(WHNT) – A Ukrainian chef is using his skills to help his own country and its resistance to the Russian invasion. levgen Klopotenko is turning his restaurant into a bomb shelter for civilians and feeding hungry Ukrainian fighters.
Klopotenko won MasterChef Ukraine in 2015 and gained a large following from the reality TV series. Now he’s using that influence to benefit his country.
“Alot of people who are afraid around you, you need to support them if you want them to stay alive. If you want to make your country win [the war] you don’t pay attention. You see people are scared so you just give them food. The food is the fuel for now,” says Klopotenko.
Klopotenko has several clear goals: to talk about what’s happening in Ukraine, to organize feeding army members and refugees, to help Ukrainians figure out recipes that can be created with limited goods and to help fundraise for humanitarian aid.
When war broke out, he transformed his upscale traditional Ukrainian restaurant in Kyiv into a shelter and started serving meals to those in need.
“I have this basement that I changed into a bomb shelter. I reorganized my kitchen and now I’m feeding the army, the civil army and those people who were sleeping in the restaurant because they’re not allowed to go outside alot of the time because of air signals,” says Klopotenko.
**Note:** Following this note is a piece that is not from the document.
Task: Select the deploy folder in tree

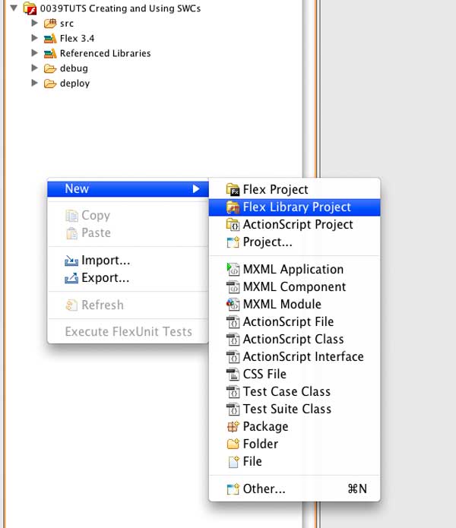Action: [74, 83]
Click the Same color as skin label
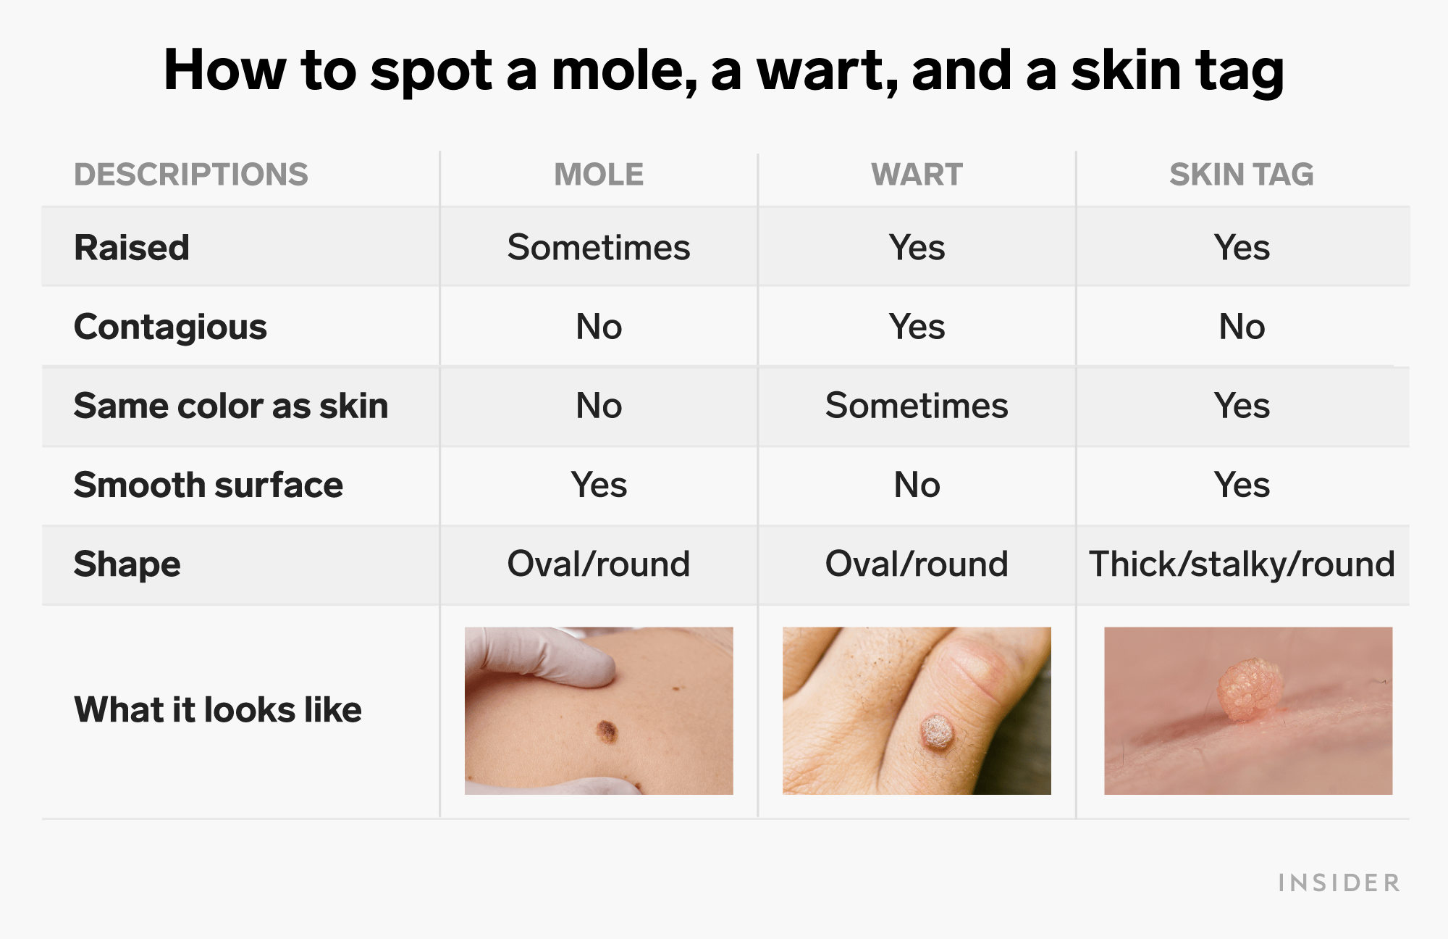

He says food is fuel and he is focusing on making warm and hearty traditional dishes with whatever supplies he can get his hands on.
“For now, we eat alot of buckwheat, we eat alot of rice, we eat alot of borscht. It is our main dish because borscht is about your home. When Ukrainian people eat borscht it feels like you are at home and nothing is happening, it’s a safety,” says Klopotenko.
Klopotenko says cooking for the army and for refugees is his way of fighting back against Russians invading their land.
“If you’re sitting in a normal place in the world at a café where there is no war and some chef tells you that the food is about life, yeah it is… but for now it is 100% about life,” says Klopotenko.
This week he left behind his established team in Kyiv to feed army members and moved west to Lviv near the Poland Border to feed refugees.
“Today I was cooking for refugees in the railway station, it was like about 1,500 people so I’m doing that some days. In Kyiv, everything is organized with the team for my restaurant. They are cooking there and I’m trying to be useful here,” says Klopotenko.
He’s also helping launch the global campaign #makeborschtnotwar. Borscht is a soup traditionally made in Ukraine. Klopotenko says it is his hope that restaurants around the world will start offering the dish and serve it up with information about what’s going on in his country.
Beyond that, Klopotenko says restaurants can donate profits from Ukrainian dishes to help feed people in Ukraine where food is getting sparse.
“You can sell this in your restaurant or café or some outdoor market. You can make the borscht and donate the money to our army or our refugees,” says Klopotenko.